### Verilen metin

Çankırı, Çorum, Kırşehir, Malatya cezaevlerinde 12 yıl hapis yattı. Hapishanedeki yıllarını okuyarak ve "sarı defterine" yazarak geçirdi. Takma isimle mizah öyküleri ve polisiye romanlar kaleme alan yazar, 1954 yılına kadar "Kemal Tahir" adını eserlerinde kullanamadı "Göl İnsanları"'na alacağı iki öyküsünü hapisteyken Cemalettin "Mahir" takma adıyla Tan'da yayımladı.

Hapishane yıllarında Fatma İrfan Hanım'a yazdığı mektuplar "Kemal Tahir'den Fatma İrfan'a Mektuplar" adıyla; Nazım Hikmet'in kendisine yazdığı mektuplar "Kemal Tahir'e Mapushaneden Mektuplar" adıyla basıldı.

Cezaevinden çıktıktan sonraki yaşamı

Yazar, 1950'de çıkan aftan yararlanıp serbest kaldı. Cezaevinden çıkar çıkmaz ikinci eşi Semiha Sıdıka Hanım ile evlendi. Çiftin evliliği Kemal Tahir'in 1973'teki vefatına kadar sürdü; çocukları olmadı 1950'li yıllarda Körduman, Bedri Eser, Samim Aşkın, F. M. İkinci, Nurettin Demir, Ali Gıcırlı gibi takma isimle kitaplar yayımlamayı sürdüren Kemal Tahir'in Amerikalı yazar Mickey Spillane'den çevirdiği "Mayk Hammer" dizisi büyük ilgi gördü. Orijinal kitapların tamamını çevirdikten sonra "Mayk Hammer'in Yeni Maceraları"'nı yazmaya devam etti; böylece Kemal Tahir'in kaleminden dört yeni Mayk Hammer romanı ortaya çıktı.

6-7 Eylül olayları sırasında bir kez daha tutuklandı, Harbiye Cezaevi'nde 6 ay yattı. 14 ay kadar Aziz Nesin ile birlikte kurdukları Düşün Yayınevi'ni yönetti. Metin Erksan, Halit Refiğ, Atıf Yılmaz ile senaryo çalışmaları yaptı.

Kemal Tahir'in ilk önemli eseri olan 4 bölümlük Göl İnsanları uzun öyküsü Tan gazetesinde tefrika olarak yayınlandı, eser 1955'te kitap olarak basıldı. Bu eserde yıllar sonra ilk defa kendi adını kullandı.

Romancılık dönemi

Göl İnsanları'nı yayımladığı 1955 yılında bir köy romanı olan Sağırdere romanı da yayımlandı. Sağırdere (1955) ve onun devamı olan Körduman'da (1957) Çankırı'nın Yamören köyünden Mustafa'nın serüvenini merkez alarak köylünün sorunlarını, etik değerlerini, köyün ekonomik yapısını, tarih içindeki bağlarından koparmadan sergiledi.

######

> **Yönerge 1**
Verilen metne göre aşağıdaki soruları yanıtla:
(a) Yazar hangi yıl çıkan aftan yararlanarak serbest kaldı?
(b) 6-7 Eylül olayları sırasında tutuklanan yazar hangi cezaevinde ne kadar süre yattı?
(c) Sağırdere'nin devamı olan romanın adı nedir ve hangi yılda yayımlanmıştır?
> **Yönerge 2**
Verilen metnin "Cezaevinden çıktıktan sonraki" sözcükleriyle başlayıp "senaryo çalışmaları yaptı." sözcükleriyle biten kısmını harfi harfine aktar.

### Sağlanan malzeme

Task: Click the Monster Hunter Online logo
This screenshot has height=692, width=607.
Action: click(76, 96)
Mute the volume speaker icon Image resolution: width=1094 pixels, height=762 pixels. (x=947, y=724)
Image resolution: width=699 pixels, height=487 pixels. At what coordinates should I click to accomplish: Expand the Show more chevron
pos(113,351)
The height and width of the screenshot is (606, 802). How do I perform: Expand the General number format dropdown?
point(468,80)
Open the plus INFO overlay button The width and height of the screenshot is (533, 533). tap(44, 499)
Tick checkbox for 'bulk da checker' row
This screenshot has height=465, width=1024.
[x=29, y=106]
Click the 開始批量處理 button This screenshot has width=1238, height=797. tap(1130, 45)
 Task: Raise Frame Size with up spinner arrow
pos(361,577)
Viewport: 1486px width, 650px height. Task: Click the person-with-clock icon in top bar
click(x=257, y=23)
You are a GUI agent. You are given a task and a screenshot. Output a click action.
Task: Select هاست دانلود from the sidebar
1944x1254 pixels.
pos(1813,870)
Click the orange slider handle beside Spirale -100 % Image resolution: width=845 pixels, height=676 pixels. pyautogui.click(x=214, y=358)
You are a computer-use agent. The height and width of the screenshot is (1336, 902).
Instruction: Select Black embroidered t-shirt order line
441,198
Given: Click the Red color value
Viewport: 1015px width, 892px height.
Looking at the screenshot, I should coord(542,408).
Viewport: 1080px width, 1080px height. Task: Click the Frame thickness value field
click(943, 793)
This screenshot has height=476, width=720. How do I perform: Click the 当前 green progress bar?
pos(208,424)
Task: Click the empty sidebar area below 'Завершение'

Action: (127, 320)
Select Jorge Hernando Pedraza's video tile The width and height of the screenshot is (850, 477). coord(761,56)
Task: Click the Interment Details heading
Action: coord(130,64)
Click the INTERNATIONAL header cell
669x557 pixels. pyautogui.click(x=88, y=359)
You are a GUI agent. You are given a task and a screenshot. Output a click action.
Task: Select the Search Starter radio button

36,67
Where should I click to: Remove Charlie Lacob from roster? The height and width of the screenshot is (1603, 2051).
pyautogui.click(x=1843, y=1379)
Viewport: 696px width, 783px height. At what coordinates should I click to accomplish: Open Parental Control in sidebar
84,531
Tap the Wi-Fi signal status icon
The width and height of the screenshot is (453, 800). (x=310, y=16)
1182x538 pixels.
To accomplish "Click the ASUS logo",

######

> **Alıştırma çıktısı 1**
(a) 1950
(b) Harbiye Cezaevi'nde 6 ay
(c) Körduman, 1957

> **Alıştırma çıktısı 2**
Cezaevinden çıktıktan sonraki yaşamı

Yazar, 1950'de çıkan aftan yararlanıp serbest kaldı. Cezaevinden çıkar çıkmaz ikinci eşi Semiha Sıdıka Hanım ile evlendi. Çiftin evliliği Kemal Tahir'in 1973'teki vefatına kadar sürdü; çocukları olmadı 1950'li yıllarda Körduman, Bedri Eser, Samim Aşkın, F. M. İkinci, Nurettin Demir, Ali Gıcırlı gibi takma isimle kitaplar yayımlamayı sürdüren Kemal Tahir'in Amerikalı yazar Mickey Spillane'den çevirdiği "Mayk Hammer" dizisi büyük ilgi gördü. Orijinal kitapların tamamını çevirdikten sonra "Mayk Hammer'in Yeni Maceraları"'nı yazmaya devam etti; böylece Kemal Tahir'in kaleminden dört yeni Mayk Hammer romanı ortaya çıktı.

6-7 Eylül olayları sırasında bir kez daha tutuklandı, Harbiye Cezaevi'nde 6 ay yattı. 14 ay kadar Aziz Nesin ile birlikte kurdukları Düşün Yayınevi'ni yönetti. Metin Erksan, Halit Refiğ, Atıf Yılmaz ile senaryo çalışmaları yaptı.